Please return each line of the data below that contains the string "Toggle". Case counts.

^^^^^^^^^^^^^^^^

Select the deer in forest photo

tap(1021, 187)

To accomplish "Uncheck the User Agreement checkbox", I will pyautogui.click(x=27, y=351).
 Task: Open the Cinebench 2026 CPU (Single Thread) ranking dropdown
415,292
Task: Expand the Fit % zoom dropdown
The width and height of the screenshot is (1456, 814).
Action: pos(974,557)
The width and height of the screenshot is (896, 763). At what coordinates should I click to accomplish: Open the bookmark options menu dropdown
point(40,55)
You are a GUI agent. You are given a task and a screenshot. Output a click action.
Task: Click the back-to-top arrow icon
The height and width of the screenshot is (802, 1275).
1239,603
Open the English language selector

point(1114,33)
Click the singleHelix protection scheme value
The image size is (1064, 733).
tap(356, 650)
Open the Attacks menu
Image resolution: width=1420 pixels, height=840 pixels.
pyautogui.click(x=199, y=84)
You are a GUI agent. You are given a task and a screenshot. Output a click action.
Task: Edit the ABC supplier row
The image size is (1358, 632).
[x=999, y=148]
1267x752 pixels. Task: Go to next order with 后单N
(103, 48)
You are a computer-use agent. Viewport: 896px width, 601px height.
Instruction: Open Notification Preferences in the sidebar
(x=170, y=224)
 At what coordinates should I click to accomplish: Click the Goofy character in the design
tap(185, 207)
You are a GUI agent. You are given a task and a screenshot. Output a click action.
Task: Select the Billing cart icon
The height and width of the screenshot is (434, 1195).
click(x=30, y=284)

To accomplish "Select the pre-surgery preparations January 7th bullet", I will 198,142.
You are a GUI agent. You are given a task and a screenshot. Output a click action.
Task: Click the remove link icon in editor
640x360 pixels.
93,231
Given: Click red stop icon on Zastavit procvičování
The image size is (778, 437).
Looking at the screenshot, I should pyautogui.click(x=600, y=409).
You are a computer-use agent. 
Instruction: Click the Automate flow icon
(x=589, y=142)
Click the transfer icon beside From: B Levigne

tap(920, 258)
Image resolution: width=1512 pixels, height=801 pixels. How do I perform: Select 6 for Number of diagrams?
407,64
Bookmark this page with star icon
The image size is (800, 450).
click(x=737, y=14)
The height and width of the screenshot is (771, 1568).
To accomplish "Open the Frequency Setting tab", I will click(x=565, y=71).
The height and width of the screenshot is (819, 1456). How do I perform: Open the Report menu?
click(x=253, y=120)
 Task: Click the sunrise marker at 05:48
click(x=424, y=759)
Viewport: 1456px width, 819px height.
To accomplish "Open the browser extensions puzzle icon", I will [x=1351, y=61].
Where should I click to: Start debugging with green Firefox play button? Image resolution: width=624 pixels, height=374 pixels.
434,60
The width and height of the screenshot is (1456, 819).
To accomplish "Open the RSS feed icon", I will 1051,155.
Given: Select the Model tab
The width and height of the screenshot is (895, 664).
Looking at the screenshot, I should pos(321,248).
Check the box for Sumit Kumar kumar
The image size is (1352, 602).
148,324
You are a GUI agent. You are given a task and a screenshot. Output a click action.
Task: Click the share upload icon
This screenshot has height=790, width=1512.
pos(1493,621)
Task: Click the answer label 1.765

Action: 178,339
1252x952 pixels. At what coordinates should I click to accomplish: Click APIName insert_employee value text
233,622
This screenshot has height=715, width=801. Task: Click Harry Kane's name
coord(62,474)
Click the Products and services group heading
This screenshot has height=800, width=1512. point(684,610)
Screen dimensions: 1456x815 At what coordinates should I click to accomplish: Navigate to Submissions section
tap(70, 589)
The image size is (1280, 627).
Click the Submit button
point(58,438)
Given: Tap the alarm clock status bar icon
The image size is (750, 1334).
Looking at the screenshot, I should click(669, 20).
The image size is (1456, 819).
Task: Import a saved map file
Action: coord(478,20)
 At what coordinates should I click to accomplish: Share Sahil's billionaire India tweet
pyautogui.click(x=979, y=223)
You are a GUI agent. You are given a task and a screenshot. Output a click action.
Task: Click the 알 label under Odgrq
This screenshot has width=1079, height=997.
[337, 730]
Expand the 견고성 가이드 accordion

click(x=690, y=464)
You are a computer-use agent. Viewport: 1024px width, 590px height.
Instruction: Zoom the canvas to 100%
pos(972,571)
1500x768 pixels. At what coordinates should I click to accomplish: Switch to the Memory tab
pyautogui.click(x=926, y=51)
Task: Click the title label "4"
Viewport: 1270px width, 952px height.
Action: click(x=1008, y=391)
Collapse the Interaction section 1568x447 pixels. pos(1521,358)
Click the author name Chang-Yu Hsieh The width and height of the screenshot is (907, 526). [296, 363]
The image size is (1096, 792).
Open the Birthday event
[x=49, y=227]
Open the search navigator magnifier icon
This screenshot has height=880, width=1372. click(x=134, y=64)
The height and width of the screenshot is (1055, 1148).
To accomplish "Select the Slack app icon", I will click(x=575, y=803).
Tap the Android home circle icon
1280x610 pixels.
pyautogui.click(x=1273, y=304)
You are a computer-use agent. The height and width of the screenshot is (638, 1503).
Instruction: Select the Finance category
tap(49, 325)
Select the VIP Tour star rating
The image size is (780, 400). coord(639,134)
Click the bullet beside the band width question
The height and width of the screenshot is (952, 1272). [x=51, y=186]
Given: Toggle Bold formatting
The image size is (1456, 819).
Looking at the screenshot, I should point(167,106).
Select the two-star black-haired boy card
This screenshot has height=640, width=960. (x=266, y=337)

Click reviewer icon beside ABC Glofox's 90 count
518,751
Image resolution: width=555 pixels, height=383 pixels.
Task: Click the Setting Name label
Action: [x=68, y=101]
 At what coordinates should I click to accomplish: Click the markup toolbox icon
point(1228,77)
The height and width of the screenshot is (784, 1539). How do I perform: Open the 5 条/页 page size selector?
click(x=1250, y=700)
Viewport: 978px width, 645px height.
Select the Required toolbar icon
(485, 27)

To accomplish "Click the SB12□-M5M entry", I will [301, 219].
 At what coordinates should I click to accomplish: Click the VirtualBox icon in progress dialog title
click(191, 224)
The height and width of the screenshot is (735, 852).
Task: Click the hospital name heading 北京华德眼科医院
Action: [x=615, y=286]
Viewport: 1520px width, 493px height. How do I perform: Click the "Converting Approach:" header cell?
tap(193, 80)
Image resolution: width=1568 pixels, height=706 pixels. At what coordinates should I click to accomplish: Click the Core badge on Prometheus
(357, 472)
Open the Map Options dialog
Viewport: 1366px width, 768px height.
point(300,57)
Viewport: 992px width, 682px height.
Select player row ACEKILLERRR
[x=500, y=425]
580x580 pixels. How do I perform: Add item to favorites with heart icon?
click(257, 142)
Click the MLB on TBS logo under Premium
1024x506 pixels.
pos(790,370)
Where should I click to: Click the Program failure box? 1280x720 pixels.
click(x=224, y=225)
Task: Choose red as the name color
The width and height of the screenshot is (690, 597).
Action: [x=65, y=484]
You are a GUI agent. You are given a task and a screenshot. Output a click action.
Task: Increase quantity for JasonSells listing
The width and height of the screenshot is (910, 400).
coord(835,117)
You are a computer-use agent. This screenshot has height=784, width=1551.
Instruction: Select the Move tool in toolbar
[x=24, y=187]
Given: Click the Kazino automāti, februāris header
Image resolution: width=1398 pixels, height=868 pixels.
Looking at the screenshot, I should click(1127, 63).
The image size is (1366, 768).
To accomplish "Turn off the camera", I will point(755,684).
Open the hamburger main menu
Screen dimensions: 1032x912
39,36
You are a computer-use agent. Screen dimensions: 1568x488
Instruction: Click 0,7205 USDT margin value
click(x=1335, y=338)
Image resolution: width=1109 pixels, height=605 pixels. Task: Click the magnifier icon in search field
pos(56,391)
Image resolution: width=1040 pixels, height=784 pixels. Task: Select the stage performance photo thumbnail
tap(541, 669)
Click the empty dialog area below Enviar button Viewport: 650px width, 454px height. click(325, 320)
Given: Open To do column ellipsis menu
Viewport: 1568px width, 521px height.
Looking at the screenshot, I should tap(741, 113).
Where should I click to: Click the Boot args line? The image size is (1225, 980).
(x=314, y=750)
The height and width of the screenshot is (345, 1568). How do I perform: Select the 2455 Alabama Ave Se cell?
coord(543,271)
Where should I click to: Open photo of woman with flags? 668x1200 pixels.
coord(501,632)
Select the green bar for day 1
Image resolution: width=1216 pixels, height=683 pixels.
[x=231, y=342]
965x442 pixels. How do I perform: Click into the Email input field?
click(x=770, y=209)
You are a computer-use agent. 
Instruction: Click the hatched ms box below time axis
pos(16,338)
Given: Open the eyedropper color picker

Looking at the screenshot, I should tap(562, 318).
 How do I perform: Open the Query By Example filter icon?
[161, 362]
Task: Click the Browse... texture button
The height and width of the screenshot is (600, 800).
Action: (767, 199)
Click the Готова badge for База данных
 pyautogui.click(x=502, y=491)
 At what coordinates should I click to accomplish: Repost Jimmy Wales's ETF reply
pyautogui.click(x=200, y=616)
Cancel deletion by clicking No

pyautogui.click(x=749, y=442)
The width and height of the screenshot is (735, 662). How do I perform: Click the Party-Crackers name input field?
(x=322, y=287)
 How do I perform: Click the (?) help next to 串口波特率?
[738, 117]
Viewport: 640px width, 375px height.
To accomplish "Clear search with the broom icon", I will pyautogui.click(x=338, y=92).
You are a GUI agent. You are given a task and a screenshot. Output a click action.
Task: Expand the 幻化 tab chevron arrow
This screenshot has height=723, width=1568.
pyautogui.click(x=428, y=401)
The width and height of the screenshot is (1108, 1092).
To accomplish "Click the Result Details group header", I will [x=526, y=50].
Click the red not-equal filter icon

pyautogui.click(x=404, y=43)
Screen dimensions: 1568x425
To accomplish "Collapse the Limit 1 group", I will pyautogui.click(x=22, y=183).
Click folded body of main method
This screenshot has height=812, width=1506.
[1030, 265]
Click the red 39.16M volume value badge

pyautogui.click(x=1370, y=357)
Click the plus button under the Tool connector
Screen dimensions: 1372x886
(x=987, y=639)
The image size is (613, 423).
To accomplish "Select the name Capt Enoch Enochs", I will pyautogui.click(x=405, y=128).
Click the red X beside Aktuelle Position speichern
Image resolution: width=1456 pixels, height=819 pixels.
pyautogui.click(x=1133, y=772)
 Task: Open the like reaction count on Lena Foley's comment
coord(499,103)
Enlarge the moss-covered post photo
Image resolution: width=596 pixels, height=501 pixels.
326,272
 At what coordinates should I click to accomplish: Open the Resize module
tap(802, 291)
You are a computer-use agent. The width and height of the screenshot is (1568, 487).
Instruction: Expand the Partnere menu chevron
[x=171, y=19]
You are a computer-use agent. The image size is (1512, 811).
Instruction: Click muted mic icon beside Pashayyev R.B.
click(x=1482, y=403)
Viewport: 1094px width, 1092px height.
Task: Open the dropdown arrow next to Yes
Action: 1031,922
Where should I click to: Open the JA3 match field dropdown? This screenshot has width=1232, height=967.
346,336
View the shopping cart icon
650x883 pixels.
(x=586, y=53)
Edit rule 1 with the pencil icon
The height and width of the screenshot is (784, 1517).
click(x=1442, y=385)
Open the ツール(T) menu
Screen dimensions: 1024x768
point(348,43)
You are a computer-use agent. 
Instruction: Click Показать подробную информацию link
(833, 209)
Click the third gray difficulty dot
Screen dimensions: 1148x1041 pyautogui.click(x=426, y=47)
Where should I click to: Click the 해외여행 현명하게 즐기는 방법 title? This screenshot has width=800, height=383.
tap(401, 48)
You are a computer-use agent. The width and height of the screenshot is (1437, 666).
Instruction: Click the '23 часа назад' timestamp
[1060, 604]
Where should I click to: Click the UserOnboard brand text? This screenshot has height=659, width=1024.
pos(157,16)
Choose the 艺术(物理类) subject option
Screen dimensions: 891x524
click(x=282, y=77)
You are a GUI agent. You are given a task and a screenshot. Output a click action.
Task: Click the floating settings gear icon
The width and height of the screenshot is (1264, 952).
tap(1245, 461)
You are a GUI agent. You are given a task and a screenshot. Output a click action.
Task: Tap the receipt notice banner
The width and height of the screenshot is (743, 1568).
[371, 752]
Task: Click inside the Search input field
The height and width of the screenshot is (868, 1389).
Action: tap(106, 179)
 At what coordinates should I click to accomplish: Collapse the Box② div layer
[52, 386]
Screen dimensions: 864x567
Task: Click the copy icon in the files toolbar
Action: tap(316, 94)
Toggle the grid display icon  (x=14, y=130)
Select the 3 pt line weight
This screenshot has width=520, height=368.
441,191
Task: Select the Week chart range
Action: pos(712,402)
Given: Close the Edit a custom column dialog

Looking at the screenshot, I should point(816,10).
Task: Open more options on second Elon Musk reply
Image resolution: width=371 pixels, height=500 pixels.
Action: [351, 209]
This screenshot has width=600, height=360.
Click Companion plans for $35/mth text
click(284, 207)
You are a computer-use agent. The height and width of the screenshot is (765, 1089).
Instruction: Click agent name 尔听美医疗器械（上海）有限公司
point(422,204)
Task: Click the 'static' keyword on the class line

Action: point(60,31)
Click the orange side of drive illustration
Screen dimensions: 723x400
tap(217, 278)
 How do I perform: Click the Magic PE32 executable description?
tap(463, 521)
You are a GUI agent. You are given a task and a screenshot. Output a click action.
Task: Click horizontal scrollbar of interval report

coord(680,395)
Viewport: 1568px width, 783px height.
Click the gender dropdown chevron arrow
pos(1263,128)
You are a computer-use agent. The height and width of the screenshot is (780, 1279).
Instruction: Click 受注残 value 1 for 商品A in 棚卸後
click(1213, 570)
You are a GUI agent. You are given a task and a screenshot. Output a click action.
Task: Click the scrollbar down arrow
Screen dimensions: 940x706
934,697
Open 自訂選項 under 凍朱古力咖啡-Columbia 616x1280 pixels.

^^^^^^^^^^^^^^^^

Right answer:
Given: Toggle Bold formatting
Toggle the grid display icon  (x=14, y=130)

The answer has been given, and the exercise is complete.